Dataset entries:
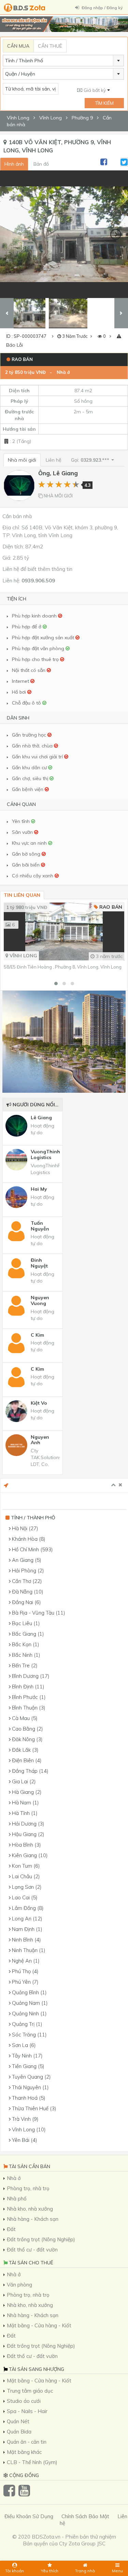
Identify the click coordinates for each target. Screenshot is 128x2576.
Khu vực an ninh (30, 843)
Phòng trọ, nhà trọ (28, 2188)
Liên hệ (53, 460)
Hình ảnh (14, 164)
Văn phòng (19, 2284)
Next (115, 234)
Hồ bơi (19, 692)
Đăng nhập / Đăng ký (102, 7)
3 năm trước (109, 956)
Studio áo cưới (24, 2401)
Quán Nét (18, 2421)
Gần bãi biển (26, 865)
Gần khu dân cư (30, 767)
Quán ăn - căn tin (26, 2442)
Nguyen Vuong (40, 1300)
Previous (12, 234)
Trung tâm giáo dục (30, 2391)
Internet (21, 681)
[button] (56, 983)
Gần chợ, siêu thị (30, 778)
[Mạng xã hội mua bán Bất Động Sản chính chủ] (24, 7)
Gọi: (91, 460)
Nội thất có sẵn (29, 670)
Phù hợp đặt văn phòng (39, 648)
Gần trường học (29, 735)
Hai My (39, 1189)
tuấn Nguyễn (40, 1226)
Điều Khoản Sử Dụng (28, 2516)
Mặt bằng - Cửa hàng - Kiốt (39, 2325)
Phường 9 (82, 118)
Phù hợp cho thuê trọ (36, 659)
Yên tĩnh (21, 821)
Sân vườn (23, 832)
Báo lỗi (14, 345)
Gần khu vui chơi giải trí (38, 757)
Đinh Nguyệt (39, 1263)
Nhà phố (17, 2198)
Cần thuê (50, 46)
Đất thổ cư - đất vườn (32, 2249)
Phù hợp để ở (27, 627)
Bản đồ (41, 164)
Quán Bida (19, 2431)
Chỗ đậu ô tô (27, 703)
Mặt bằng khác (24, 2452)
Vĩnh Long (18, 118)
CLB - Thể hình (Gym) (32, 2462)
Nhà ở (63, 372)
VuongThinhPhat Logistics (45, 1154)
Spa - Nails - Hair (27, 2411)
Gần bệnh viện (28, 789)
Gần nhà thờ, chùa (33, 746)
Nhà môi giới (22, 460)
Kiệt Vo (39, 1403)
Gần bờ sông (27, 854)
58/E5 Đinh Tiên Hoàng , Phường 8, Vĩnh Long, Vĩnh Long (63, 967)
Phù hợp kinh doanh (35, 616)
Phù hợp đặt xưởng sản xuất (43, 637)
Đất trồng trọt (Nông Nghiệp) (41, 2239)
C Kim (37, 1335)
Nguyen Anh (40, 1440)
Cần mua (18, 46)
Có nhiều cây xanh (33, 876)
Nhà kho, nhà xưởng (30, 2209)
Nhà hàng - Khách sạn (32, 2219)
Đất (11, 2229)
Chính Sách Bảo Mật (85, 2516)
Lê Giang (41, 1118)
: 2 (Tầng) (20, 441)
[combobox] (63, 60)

* What to do *
Give back the records above exactly, limited to the lines between the one holding "Gần khu dân cư (30, 767)" and the one holding "Chỗ đậu ô tô (27, 703)", inclusive.

* Written answer *
Gần khu dân cư (30, 767)
Quán ăn - căn tin (26, 2442)
Nguyen Vuong (40, 1300)
Previous (12, 234)
Trung tâm giáo dục (30, 2391)
Internet (21, 681)
[button] (56, 983)
Gần chợ, siêu thị (30, 778)
[Mạng xã hội mua bán Bất Động Sản chính chủ] (24, 7)
Gọi: (91, 460)
Nội thất có sẵn (29, 670)
Phù hợp đặt văn phòng (39, 648)
Gần trường học (29, 735)
Hai My (39, 1189)
tuấn Nguyễn (40, 1226)
Điều Khoản Sử Dụng (28, 2516)
Mặt bằng - Cửa hàng - Kiốt (39, 2325)
Phường 9 (82, 118)
Phù hợp cho thuê trọ (36, 659)
Yên tĩnh (21, 821)
Sân vườn (23, 832)
Báo lỗi (14, 345)
Gần khu vui chơi giải trí (38, 757)
Đinh Nguyệt (39, 1263)
Nhà phố (17, 2198)
Cần thuê (50, 46)
Đất thổ cư - đất vườn (32, 2249)
Phù hợp để ở (27, 627)
Bản đồ (41, 164)
Quán Bida (19, 2431)
Chỗ đậu ô tô (27, 703)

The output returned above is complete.